▶ WHAT IS EXPECTED
Would you please restate every record exactly as written?

━━ TASK INPUTS

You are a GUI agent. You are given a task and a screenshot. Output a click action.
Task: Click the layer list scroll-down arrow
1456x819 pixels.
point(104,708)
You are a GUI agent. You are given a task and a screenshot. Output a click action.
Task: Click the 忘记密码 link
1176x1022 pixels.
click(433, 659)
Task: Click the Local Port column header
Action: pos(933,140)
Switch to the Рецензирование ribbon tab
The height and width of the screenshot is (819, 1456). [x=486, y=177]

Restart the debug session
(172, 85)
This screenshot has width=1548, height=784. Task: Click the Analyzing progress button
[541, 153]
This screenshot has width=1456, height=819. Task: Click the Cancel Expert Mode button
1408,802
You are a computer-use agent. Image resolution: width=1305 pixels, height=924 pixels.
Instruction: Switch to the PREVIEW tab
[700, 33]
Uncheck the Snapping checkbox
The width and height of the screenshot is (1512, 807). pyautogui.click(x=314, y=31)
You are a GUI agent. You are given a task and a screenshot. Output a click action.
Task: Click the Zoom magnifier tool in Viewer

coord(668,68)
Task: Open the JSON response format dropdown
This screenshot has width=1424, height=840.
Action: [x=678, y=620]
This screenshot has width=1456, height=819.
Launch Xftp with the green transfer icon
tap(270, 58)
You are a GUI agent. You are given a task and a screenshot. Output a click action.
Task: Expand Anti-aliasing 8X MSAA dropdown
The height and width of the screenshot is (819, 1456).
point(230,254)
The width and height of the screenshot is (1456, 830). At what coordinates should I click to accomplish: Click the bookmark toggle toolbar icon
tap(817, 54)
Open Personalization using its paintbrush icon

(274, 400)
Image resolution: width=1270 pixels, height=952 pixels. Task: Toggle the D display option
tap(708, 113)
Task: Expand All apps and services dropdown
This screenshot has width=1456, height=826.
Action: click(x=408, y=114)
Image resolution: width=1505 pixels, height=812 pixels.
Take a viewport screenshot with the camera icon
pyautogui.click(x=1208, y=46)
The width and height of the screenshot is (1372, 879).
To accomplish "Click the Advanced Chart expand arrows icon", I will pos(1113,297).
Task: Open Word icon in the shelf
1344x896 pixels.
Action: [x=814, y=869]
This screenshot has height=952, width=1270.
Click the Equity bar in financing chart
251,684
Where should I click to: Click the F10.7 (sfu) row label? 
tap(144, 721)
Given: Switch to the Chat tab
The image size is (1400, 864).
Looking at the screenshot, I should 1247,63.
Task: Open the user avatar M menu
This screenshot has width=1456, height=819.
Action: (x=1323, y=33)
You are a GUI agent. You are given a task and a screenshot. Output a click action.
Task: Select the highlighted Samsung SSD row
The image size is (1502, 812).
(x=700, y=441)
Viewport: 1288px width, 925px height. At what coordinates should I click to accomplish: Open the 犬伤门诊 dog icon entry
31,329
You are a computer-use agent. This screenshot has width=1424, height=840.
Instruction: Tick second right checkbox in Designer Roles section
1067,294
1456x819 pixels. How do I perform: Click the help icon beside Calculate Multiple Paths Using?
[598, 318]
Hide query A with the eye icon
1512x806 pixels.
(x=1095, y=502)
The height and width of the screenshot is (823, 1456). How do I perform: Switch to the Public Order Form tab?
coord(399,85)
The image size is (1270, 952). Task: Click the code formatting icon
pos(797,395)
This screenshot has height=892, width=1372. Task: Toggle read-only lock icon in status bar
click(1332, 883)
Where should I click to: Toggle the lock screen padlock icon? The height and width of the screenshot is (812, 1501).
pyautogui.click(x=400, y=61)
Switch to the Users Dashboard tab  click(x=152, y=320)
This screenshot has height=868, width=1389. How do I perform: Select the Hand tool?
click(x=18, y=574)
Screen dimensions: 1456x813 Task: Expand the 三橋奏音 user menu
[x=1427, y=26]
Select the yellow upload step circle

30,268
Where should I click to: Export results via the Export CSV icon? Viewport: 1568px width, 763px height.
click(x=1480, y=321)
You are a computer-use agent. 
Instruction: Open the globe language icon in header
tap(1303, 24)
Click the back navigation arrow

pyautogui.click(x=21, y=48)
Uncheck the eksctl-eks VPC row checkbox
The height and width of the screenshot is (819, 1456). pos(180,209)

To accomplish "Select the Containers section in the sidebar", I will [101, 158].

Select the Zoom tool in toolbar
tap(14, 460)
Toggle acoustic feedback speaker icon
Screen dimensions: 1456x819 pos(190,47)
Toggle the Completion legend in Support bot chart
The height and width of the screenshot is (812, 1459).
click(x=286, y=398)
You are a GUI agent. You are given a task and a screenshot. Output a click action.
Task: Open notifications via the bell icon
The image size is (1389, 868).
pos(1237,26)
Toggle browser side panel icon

━━━━

▶ TASK ANSWER
You are a GUI agent. You are given a task and a screenshot. Output a click action.
Task: Click the layer list scroll-down arrow
1456x819 pixels.
point(104,708)
You are a GUI agent. You are given a task and a screenshot. Output a click action.
Task: Click the 忘记密码 link
1176x1022 pixels.
click(433, 659)
Task: Click the Local Port column header
Action: pos(933,140)
Switch to the Рецензирование ribbon tab
The height and width of the screenshot is (819, 1456). [x=486, y=177]

Restart the debug session
(172, 85)
This screenshot has width=1548, height=784. Task: Click the Analyzing progress button
[541, 153]
This screenshot has width=1456, height=819. Task: Click the Cancel Expert Mode button
1408,802
You are a computer-use agent. Image resolution: width=1305 pixels, height=924 pixels.
Instruction: Switch to the PREVIEW tab
[700, 33]
Uncheck the Snapping checkbox
The width and height of the screenshot is (1512, 807). pyautogui.click(x=314, y=31)
You are a GUI agent. You are given a task and a screenshot. Output a click action.
Task: Click the Zoom magnifier tool in Viewer

coord(668,68)
Task: Open the JSON response format dropdown
This screenshot has width=1424, height=840.
Action: [x=678, y=620]
This screenshot has width=1456, height=819.
Launch Xftp with the green transfer icon
tap(270, 58)
You are a GUI agent. You are given a task and a screenshot. Output a click action.
Task: Expand Anti-aliasing 8X MSAA dropdown
The height and width of the screenshot is (819, 1456).
point(230,254)
The width and height of the screenshot is (1456, 830). At what coordinates should I click to accomplish: Click the bookmark toggle toolbar icon
tap(817, 54)
Open Personalization using its paintbrush icon

(274, 400)
Image resolution: width=1270 pixels, height=952 pixels. Task: Toggle the D display option
tap(708, 113)
Task: Expand All apps and services dropdown
This screenshot has width=1456, height=826.
Action: click(x=408, y=114)
Image resolution: width=1505 pixels, height=812 pixels.
Take a viewport screenshot with the camera icon
pyautogui.click(x=1208, y=46)
The width and height of the screenshot is (1372, 879).
To accomplish "Click the Advanced Chart expand arrows icon", I will pos(1113,297).
Task: Open Word icon in the shelf
1344x896 pixels.
Action: [x=814, y=869]
This screenshot has height=952, width=1270.
Click the Equity bar in financing chart
251,684
Where should I click to: Click the F10.7 (sfu) row label? 
tap(144, 721)
Given: Switch to the Chat tab
The image size is (1400, 864).
Looking at the screenshot, I should 1247,63.
Task: Open the user avatar M menu
This screenshot has width=1456, height=819.
Action: (x=1323, y=33)
You are a GUI agent. You are given a task and a screenshot. Output a click action.
Task: Select the highlighted Samsung SSD row
The image size is (1502, 812).
(x=700, y=441)
Viewport: 1288px width, 925px height. At what coordinates should I click to accomplish: Open the 犬伤门诊 dog icon entry
31,329
You are a computer-use agent. This screenshot has width=1424, height=840.
Instruction: Tick second right checkbox in Designer Roles section
1067,294
1456x819 pixels. How do I perform: Click the help icon beside Calculate Multiple Paths Using?
[598, 318]
Hide query A with the eye icon
1512x806 pixels.
(x=1095, y=502)
The height and width of the screenshot is (823, 1456). How do I perform: Switch to the Public Order Form tab?
coord(399,85)
The image size is (1270, 952). Task: Click the code formatting icon
pos(797,395)
This screenshot has height=892, width=1372. Task: Toggle read-only lock icon in status bar
click(1332, 883)
Where should I click to: Toggle the lock screen padlock icon? The height and width of the screenshot is (812, 1501).
pyautogui.click(x=400, y=61)
Switch to the Users Dashboard tab  click(x=152, y=320)
This screenshot has height=868, width=1389. How do I perform: Select the Hand tool?
click(x=18, y=574)
Screen dimensions: 1456x813 Task: Expand the 三橋奏音 user menu
[x=1427, y=26]
Select the yellow upload step circle

30,268
Where should I click to: Export results via the Export CSV icon? Viewport: 1568px width, 763px height.
click(x=1480, y=321)
You are a computer-use agent. 
Instruction: Open the globe language icon in header
tap(1303, 24)
Click the back navigation arrow

pyautogui.click(x=21, y=48)
Uncheck the eksctl-eks VPC row checkbox
The height and width of the screenshot is (819, 1456). pos(180,209)

To accomplish "Select the Containers section in the sidebar", I will [101, 158].

Select the Zoom tool in toolbar
tap(14, 460)
Toggle acoustic feedback speaker icon
Screen dimensions: 1456x819 pos(190,47)
Toggle the Completion legend in Support bot chart
The height and width of the screenshot is (812, 1459).
click(x=286, y=398)
You are a GUI agent. You are given a task and a screenshot. Output a click action.
Task: Open notifications via the bell icon
The image size is (1389, 868).
pos(1237,26)
Toggle browser side panel icon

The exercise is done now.